The only media covering this story with any verve and elan is The Nation, but now and then the mainstream media manage to take their heads out of their asses and carry a story about failures and abuses in the incarceration industry.

The New York Times recently published a story about Hiu Lui "Jason" Ng, a man who came here from China, sought political asylum as many from China do, was in the process of trying to get permanent status as he married an American citizen, and got entangled in the inefficiencies and drive for profits that define our current incarceration and immigration systems.

Born in China, he entered the United States legally on a tourist visa. Mr. Ng stayed on after it expired and applied for political asylum. He was granted a work permit while his application was pending, and though asylum was eventually denied, immigration authorities did not seek his deportation for many years.

Meanwhile, his sister said, Mr. Ng (pronounced Eng), who was known as Jason, graduated from high school in Long Island City, Queens, worked his way through community technical college, passed Microsoft training courses and won a contract to provide computer services to a company with offices in the Empire State Building.

In 2001, a notice ordering him to appear in immigration court was mistakenly sent to a nonexistent address, records show. When Mr. Ng did not show up at the hearing, the judge ordered him deported. By then, however, he was getting married, and on a separate track, his wife petitioned Citizenship and Immigration Services for a green card for him — a process that took more than five years. Heeding bad legal advice, the couple showed up for his green card interview on July 19, 2007, only to find enforcement agents waiting to arrest Mr. Ng on the old deportation order.

Over the next year, while his family struggled to pay for new lawyers to wage a complicated and expensive legal battle, Mr. Ng was held in jails under contract to the federal immigration authorities: Wyatt; the House of Correction in Greenfield, Mass.; and the Franklin County Jail in St. Albans, Vt.

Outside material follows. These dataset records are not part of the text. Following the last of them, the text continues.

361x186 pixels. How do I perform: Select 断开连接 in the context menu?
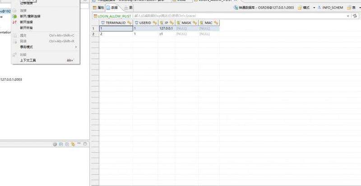click(x=26, y=22)
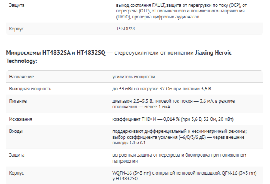Screen dimensions: 270x184
Task: Click the 'Входы' row label
Action: pos(16,131)
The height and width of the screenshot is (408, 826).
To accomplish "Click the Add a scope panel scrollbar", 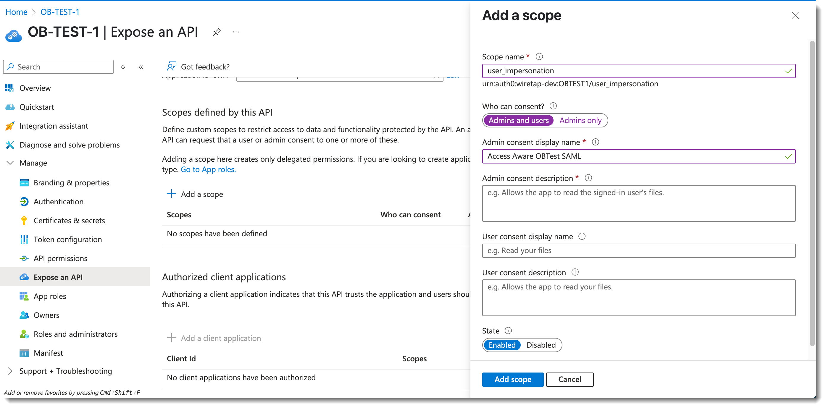I will click(812, 192).
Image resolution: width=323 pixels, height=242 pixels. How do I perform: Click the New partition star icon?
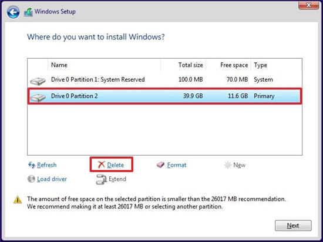(228, 165)
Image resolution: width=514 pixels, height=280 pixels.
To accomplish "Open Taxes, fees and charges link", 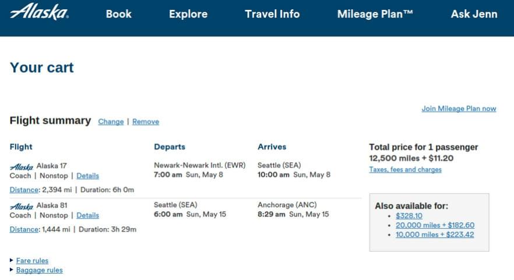I will point(405,169).
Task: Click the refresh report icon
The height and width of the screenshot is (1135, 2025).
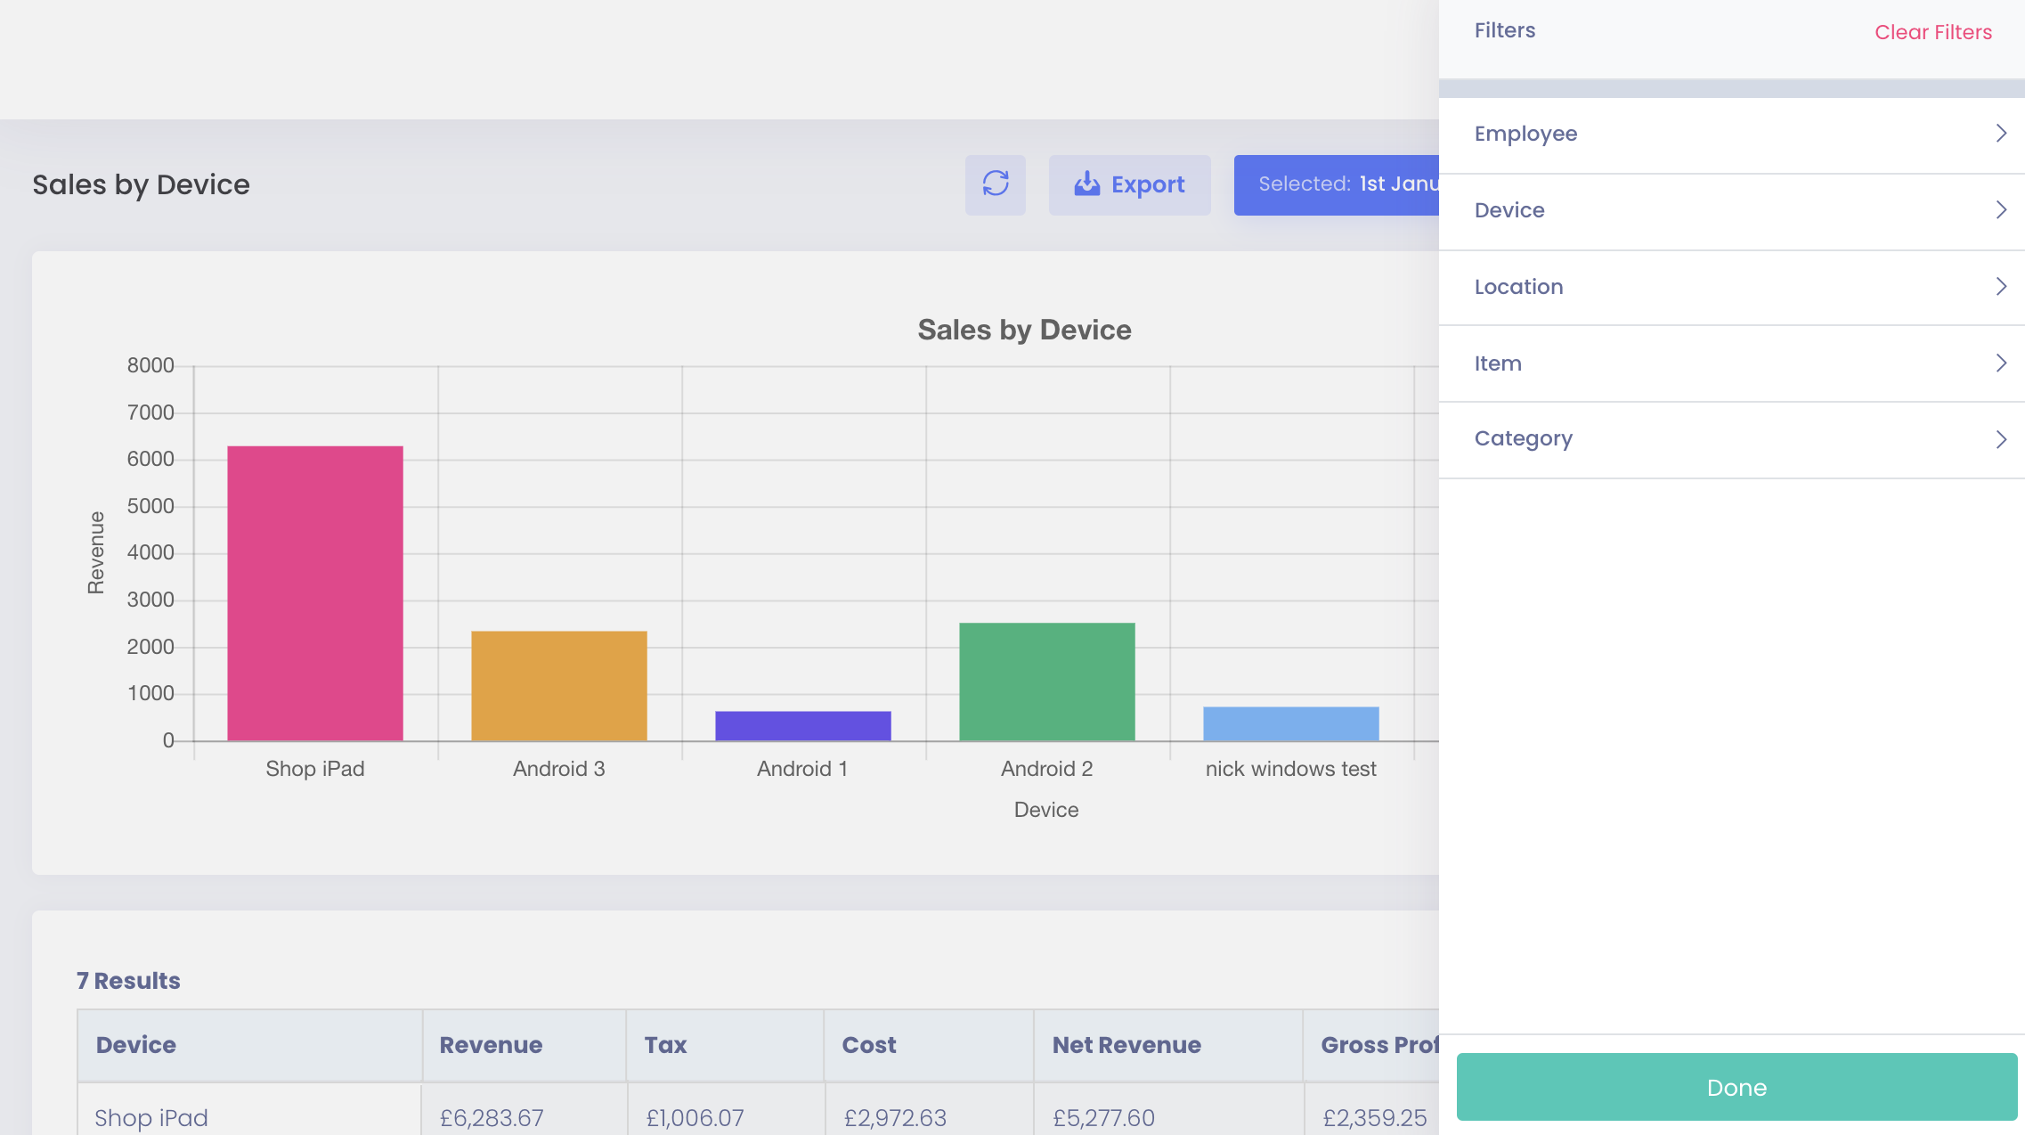Action: point(995,184)

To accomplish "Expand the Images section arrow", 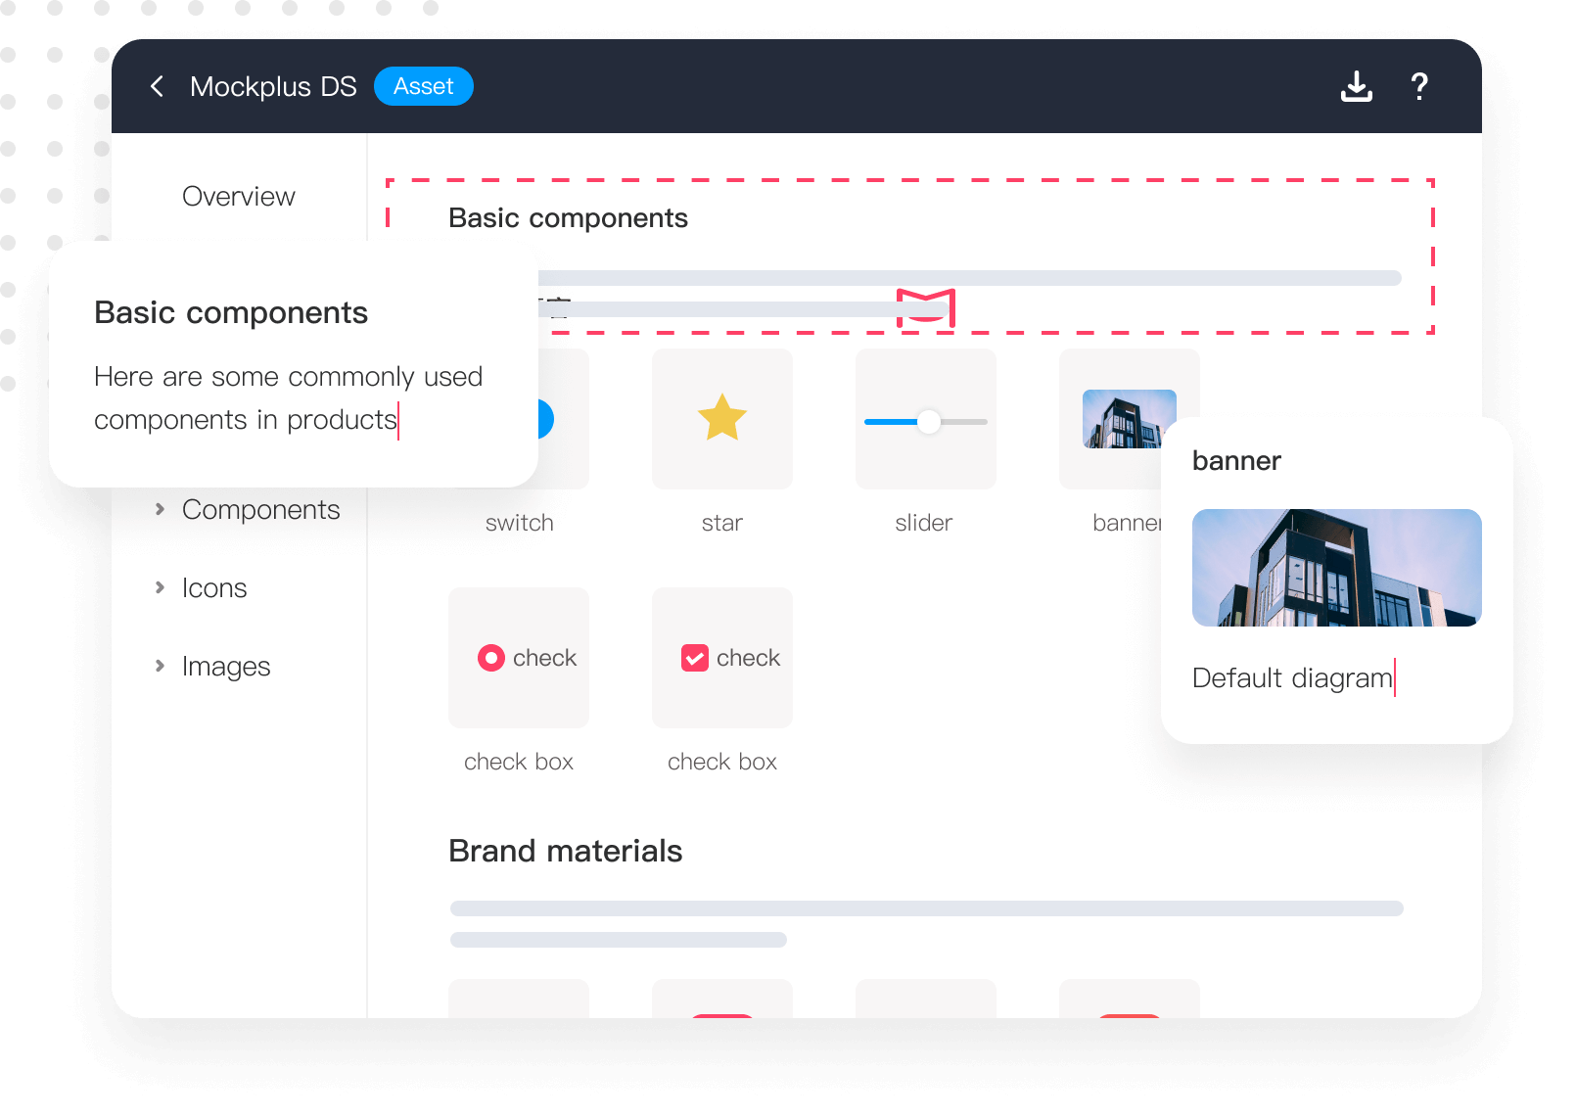I will (160, 666).
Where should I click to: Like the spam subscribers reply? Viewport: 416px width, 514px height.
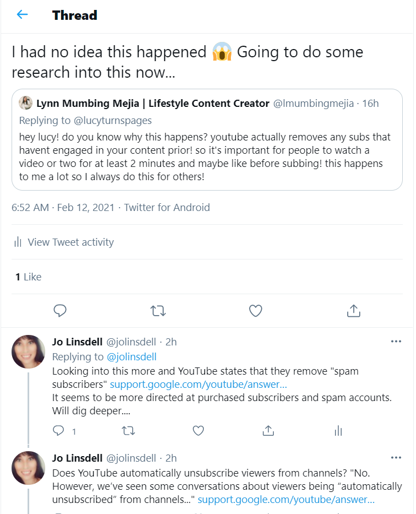point(198,430)
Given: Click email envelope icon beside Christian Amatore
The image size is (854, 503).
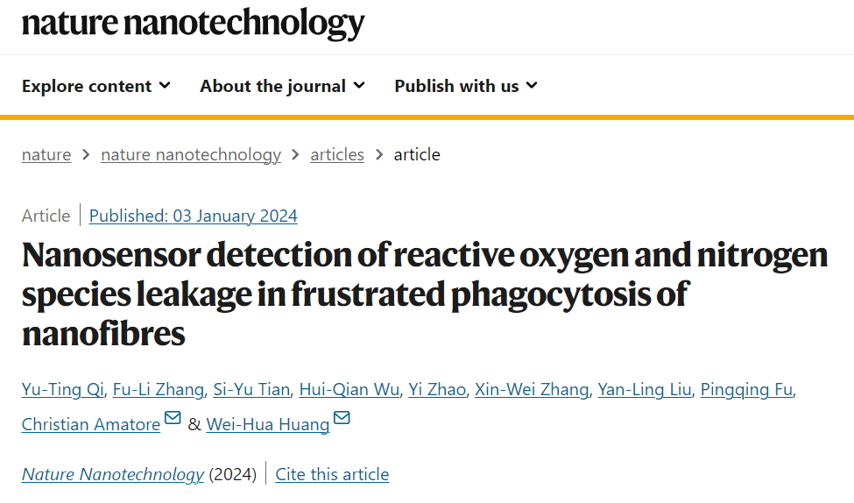Looking at the screenshot, I should pos(173,418).
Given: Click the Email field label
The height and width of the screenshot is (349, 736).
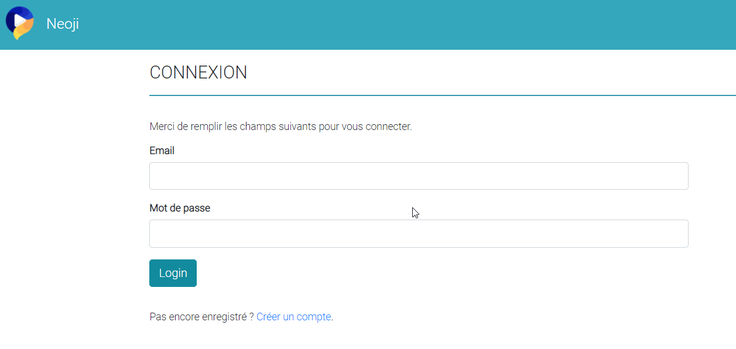Looking at the screenshot, I should pyautogui.click(x=162, y=150).
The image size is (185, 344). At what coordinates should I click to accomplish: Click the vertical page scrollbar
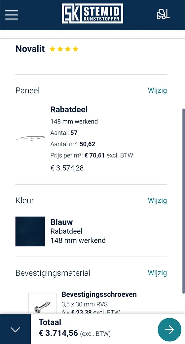[184, 201]
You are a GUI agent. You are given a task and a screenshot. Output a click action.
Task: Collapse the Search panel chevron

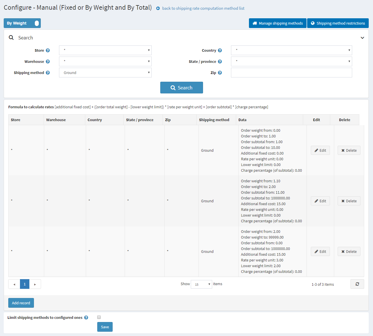tap(362, 38)
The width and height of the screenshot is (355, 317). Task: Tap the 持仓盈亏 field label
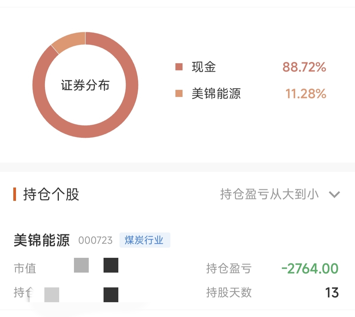coord(229,269)
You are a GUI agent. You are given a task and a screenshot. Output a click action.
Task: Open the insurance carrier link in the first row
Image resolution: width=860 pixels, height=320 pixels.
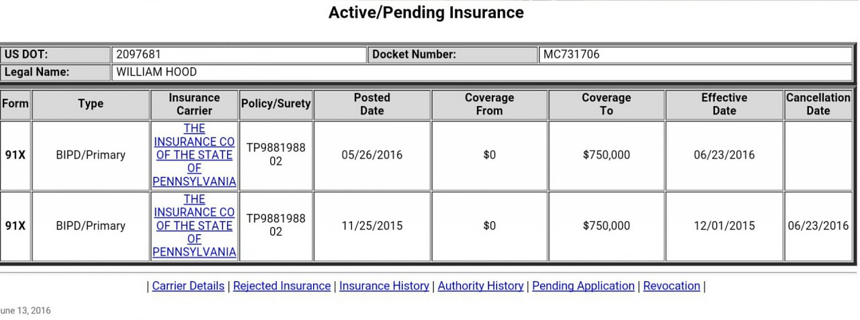(x=194, y=155)
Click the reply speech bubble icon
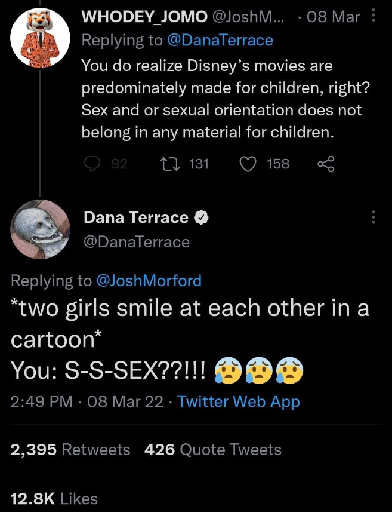The width and height of the screenshot is (392, 512). (x=92, y=163)
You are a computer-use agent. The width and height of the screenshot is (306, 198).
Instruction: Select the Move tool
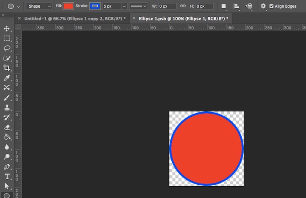click(x=7, y=29)
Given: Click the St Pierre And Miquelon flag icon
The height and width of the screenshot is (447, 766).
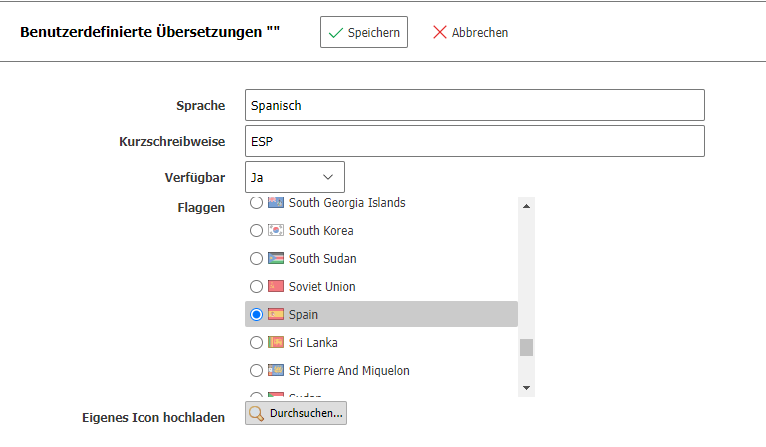Looking at the screenshot, I should point(276,371).
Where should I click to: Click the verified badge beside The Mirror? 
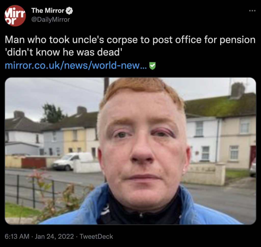69,11

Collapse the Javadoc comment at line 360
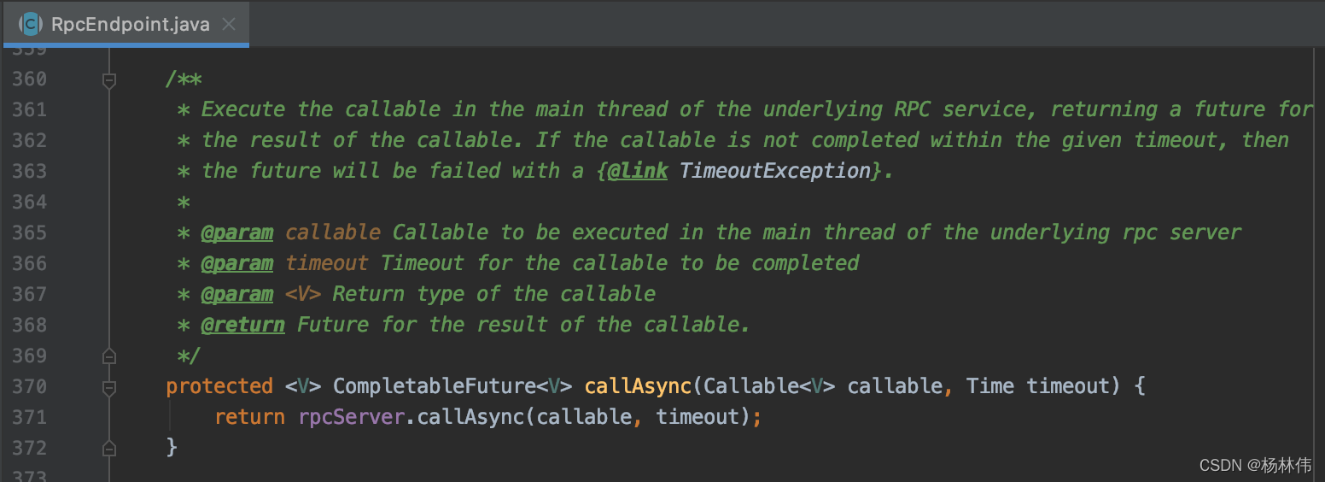pos(108,80)
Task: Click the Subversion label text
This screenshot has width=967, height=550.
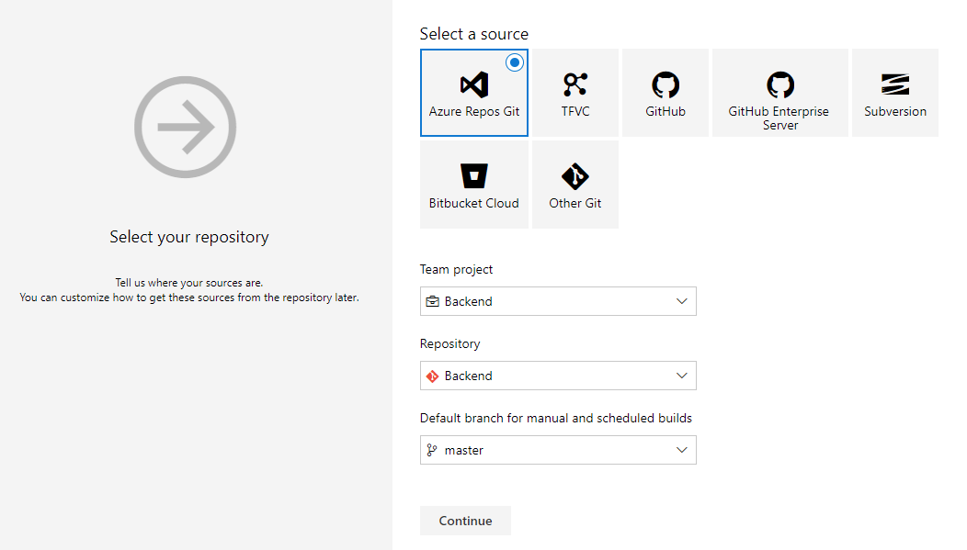Action: coord(895,111)
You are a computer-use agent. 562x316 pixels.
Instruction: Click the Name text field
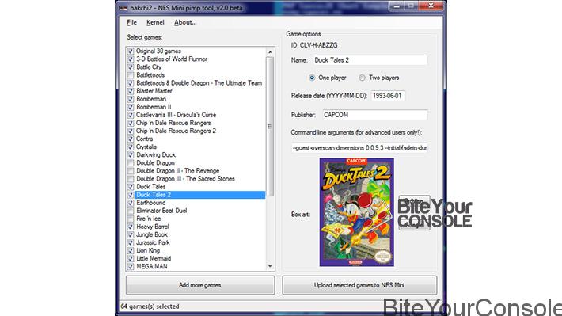(370, 60)
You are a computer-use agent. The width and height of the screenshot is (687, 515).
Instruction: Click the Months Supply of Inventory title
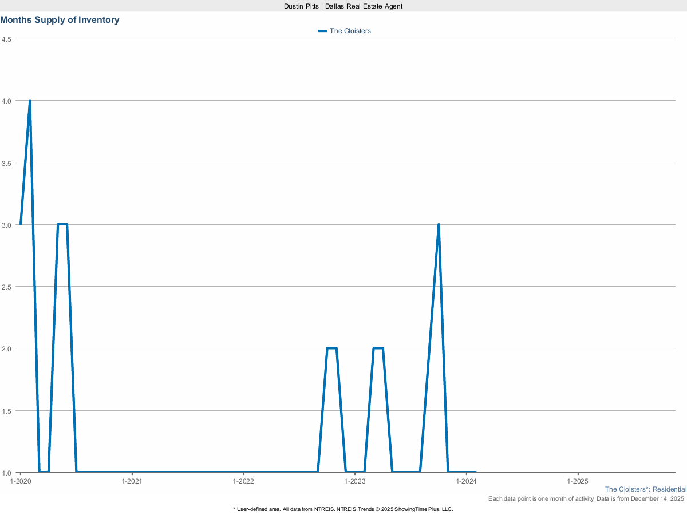click(x=60, y=20)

Read more Ill and in Pain, Detainee Dies in U.S. Hands

It is easy to say that Ng was here illegally and should be deported, and I might agree with you. Where we fail as a nation, however, is that we have turned our governmental agencies away from providing services that build and protect our society and toward privatized industries focused not on making our nation great, but on generating profits for often unknown and usually invisible shareholders.

Is this any way to run a country? Is it even any way to run a business?